By the documentation I read that a dummy classifier can be used to test it against a classification algorithm.
This classifier is useful as a simple baseline to compare with other (real) classifiers. Do not use it for real problems.
What does the dummy classifier do when it uses the stratified aproach. I know that the docummentation says that:
generates predictions by respecting the training set’s class distribution.
Could anybody give me a more theorical explanation of why this is a proof for the performance of the classifier?.
The dummy classifier gives you a measure of "baseline" performance--i.e. the success rate one should expect to achieve even if simply guessing.

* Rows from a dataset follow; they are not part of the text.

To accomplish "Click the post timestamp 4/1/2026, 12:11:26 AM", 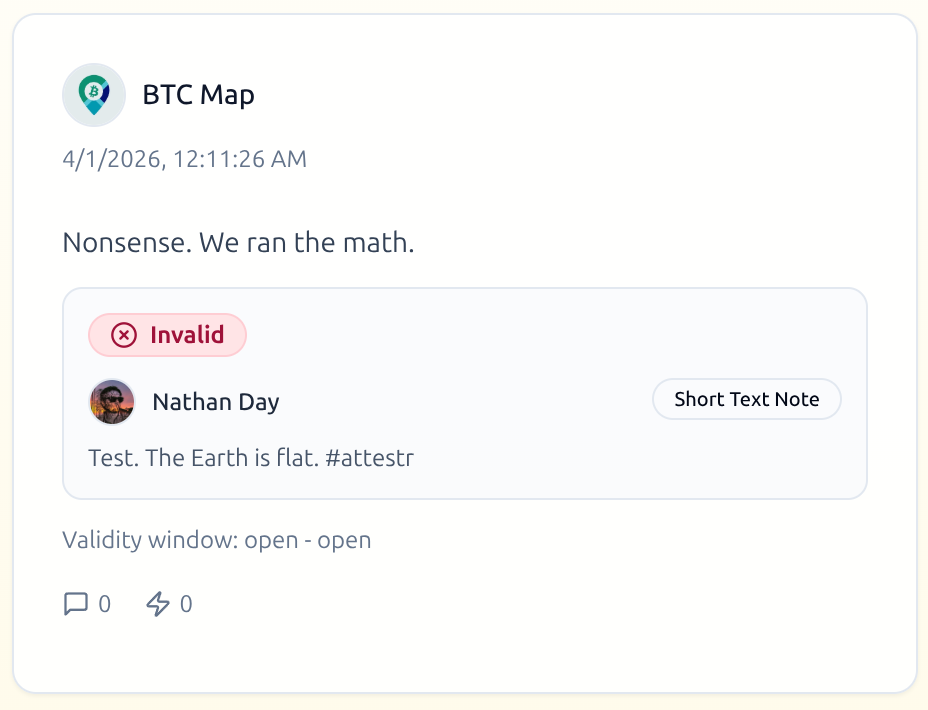I will click(184, 159).
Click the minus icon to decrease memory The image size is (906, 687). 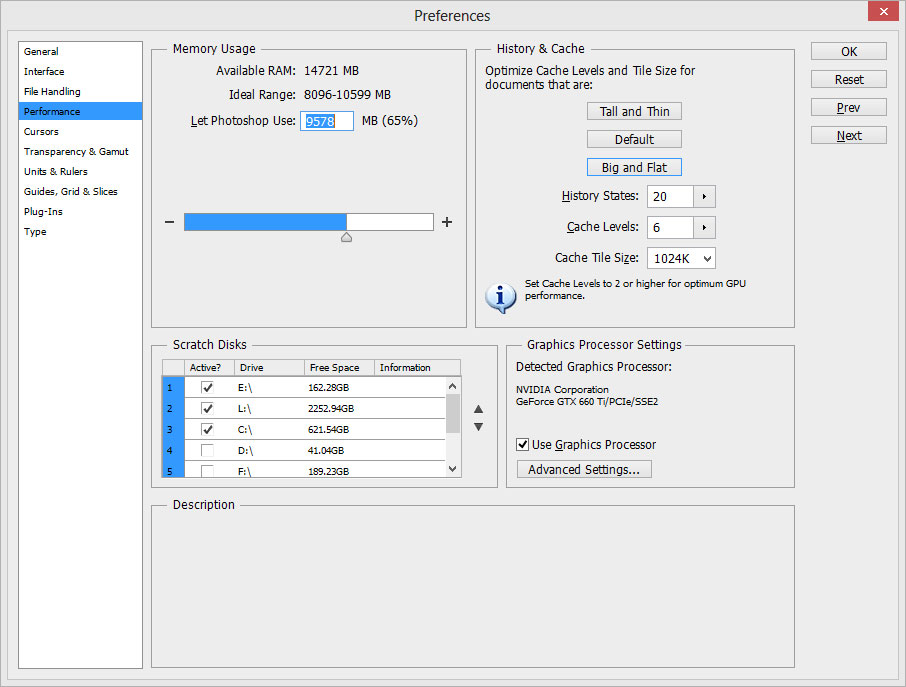tap(170, 222)
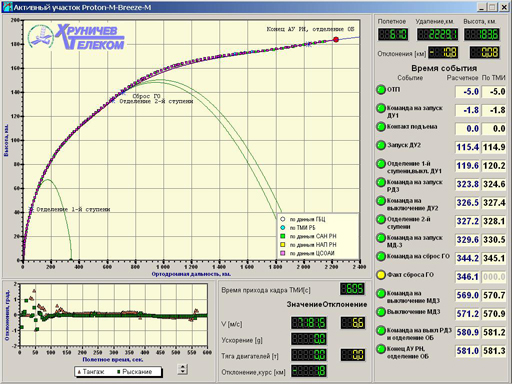Screen dimensions: 512x384
Task: Toggle the 'по данным ГВЦ' legend marker
Action: coord(283,219)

Suppose you wish to determine whether a given object possesses or does not possess a certain property. If you have analyzed a large number of those objects and have found that 90% contain the target property, then guessing that every future instance of the object possesses the target property gives you a 90% likelihood of guessing correctly. Structuring your guesses this way is equivalent to using the most_frequent
method in the documentation you cite.
Because many machine learning tasks attempt to increase the success rate of (e.g.) classification tasks, evaluating the baseline success rate can afford a floor value for the minimal value one's classifier should out-perform. In the hypothetical discussed above, you would want your classifier to get more than 90% accuracy, because 90% is the success rate available to even "dummy" classifiers.
If one trains a dummy classifier with the stratified
parameter using the data discussed above, that classifier will predict that there is a 90% probability that each object it encounters possesses the target property. This is different from training a dummy classifier with the most_frequent
parameter, as the latter would guess that all future objects possess the target property. Here's some code to illustrate:
from sklearn.dummy import DummyClassifier
import numpy as np
two_dimensional_values = []
class_labels = []
for i in xrange(90):
two_dimensional_values.append( [1,1] )
class_labels.append(1)
for i in xrange(10):
two_dimensional_values.append( [0,0] )
class_labels.append(0)
#now 90% of the training data contains the target property
X = np.array( two_dimensional_values )
y = np.array( class_labels )
#train a dummy classifier to make predictions based on the most_frequent class value
dummy_classifier = DummyClassifier(strategy="most_frequent")
dummy_classifier.fit( X,y )
#this produces 100 predictions that say "1"
for i in two_dimensional_values:
print( dummy_classifier.predict( [i]) )
#train a dummy classifier to make predictions based on the class values
new_dummy_classifier = DummyClassifier(strategy="stratified")
new_dummy_classifier.fit( X,y )
#this produces roughly 90 guesses that say "1" and roughly 10 guesses that say "0"
for i in two_dimensional_values:
print( new_dummy_classifier.predict( [i]) )